Dog makes it to NZ after year-long journey

Murphy is enjoying his new Kiwi life. Photo: Silke Weil

A couple are overjoyed their three-legged dog has arrived from China after a year of planning.

Shelter dog Murphy stayed with Auckland couple Julia Gabel and David Ball in Beijing for six months in early 2017 before they returned to New Zealand.

“The thought of returning him to the shelter where he’d lived his whole life was too hard to bear," said Ms Gabel. “Murphy had very little chance of ever being adopted in Beijing, with one of the main reasons that he only has three legs - this apparently is something that turned people off him.”

Murphy’s leg was amputated after he was hit by a car when he was less than a year old and was found by an animal shelter worker. When staying with the couple he went from being unable to walk down a street, to walking freely.

Ball said the most expensive part was destination agent charges in Malaysia, where Murphy needed to stay in quarantine for six months.

The total cost of the process was $16,000 after Mirabel Dog Care in Kuala Lumpur offered subsidised accommodation which lowered the cost from $24,700.

A spokesperson for Ministry for Primary Industries said that he had to go to a country that met the IHS: Cats and Dogs and is approved to export cats and dogs to New Zealand where rabies is absent or well controlled.

On March 23, 2017, a Give A Little Page for Murphy was set up and crowdsourcing began. Murphy boarded his flight from China to Malaysia on September 12, 2017, where the six month quarantine process began.

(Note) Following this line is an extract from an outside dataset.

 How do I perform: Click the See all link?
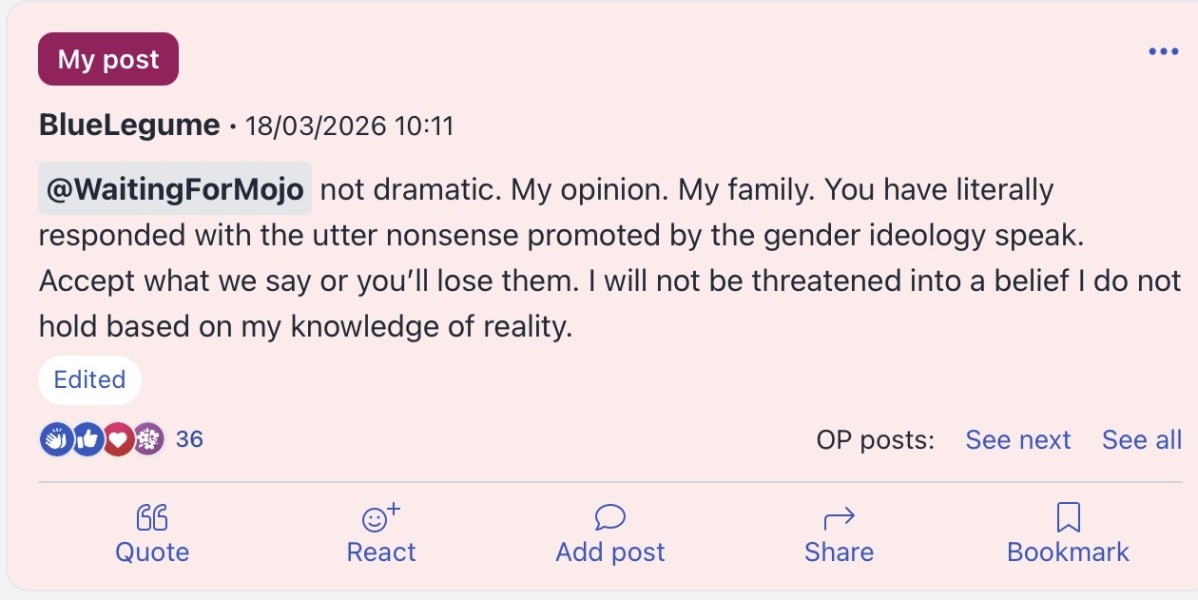(1140, 439)
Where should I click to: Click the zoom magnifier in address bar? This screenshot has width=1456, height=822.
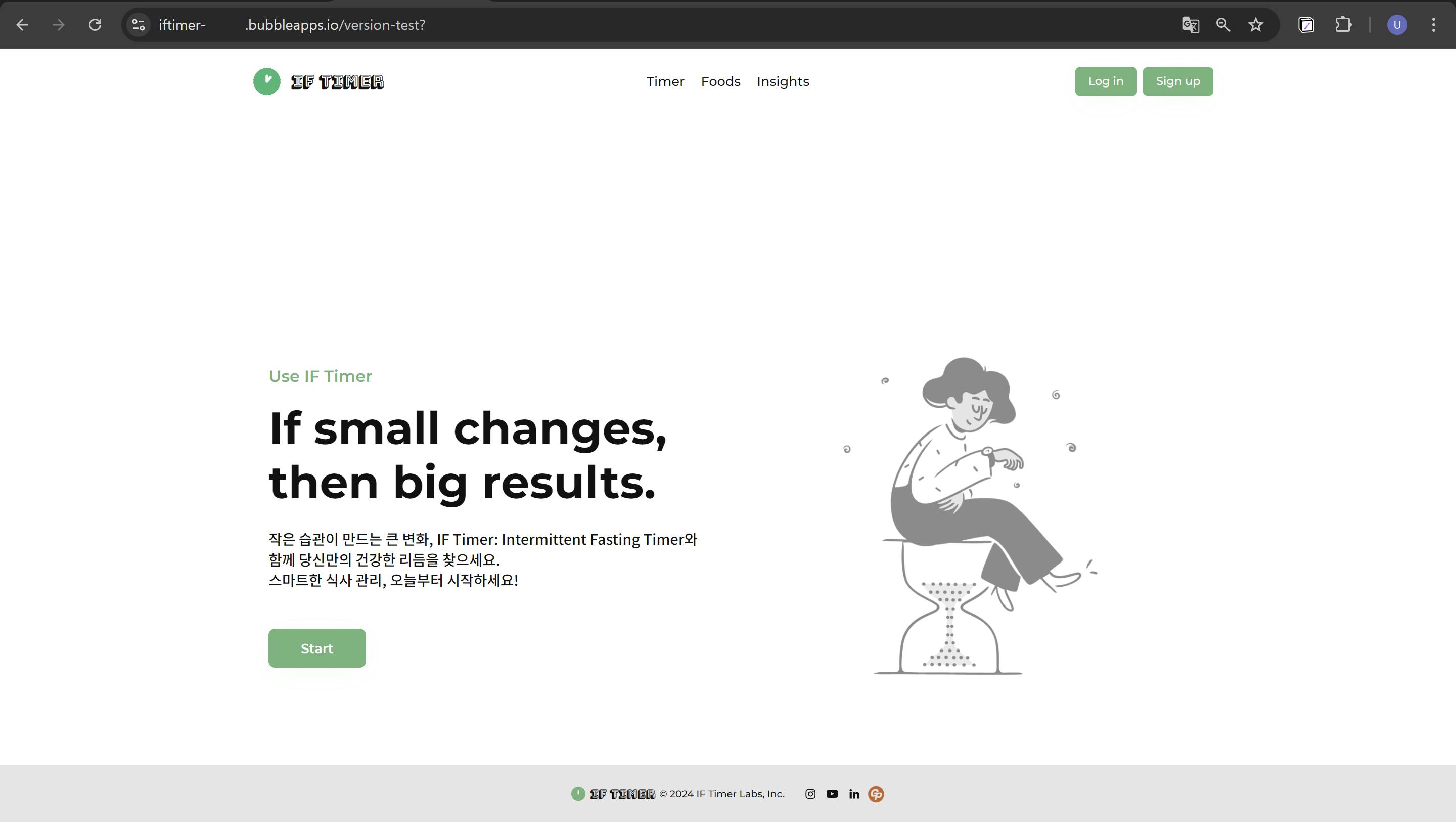tap(1223, 25)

Six months later, on April 6, 2018, Gabel has taken to Facebook to announce his arrival.

“To everyone - friends, family, and people we’ve never met - who helped get him here. From donating or sharing posts to answering questions and putting up with endless Murphy boasting, thank you.”

Murphy was dropped at the couple’s doorstep on Easter Monday and is enjoying having a garden to play in.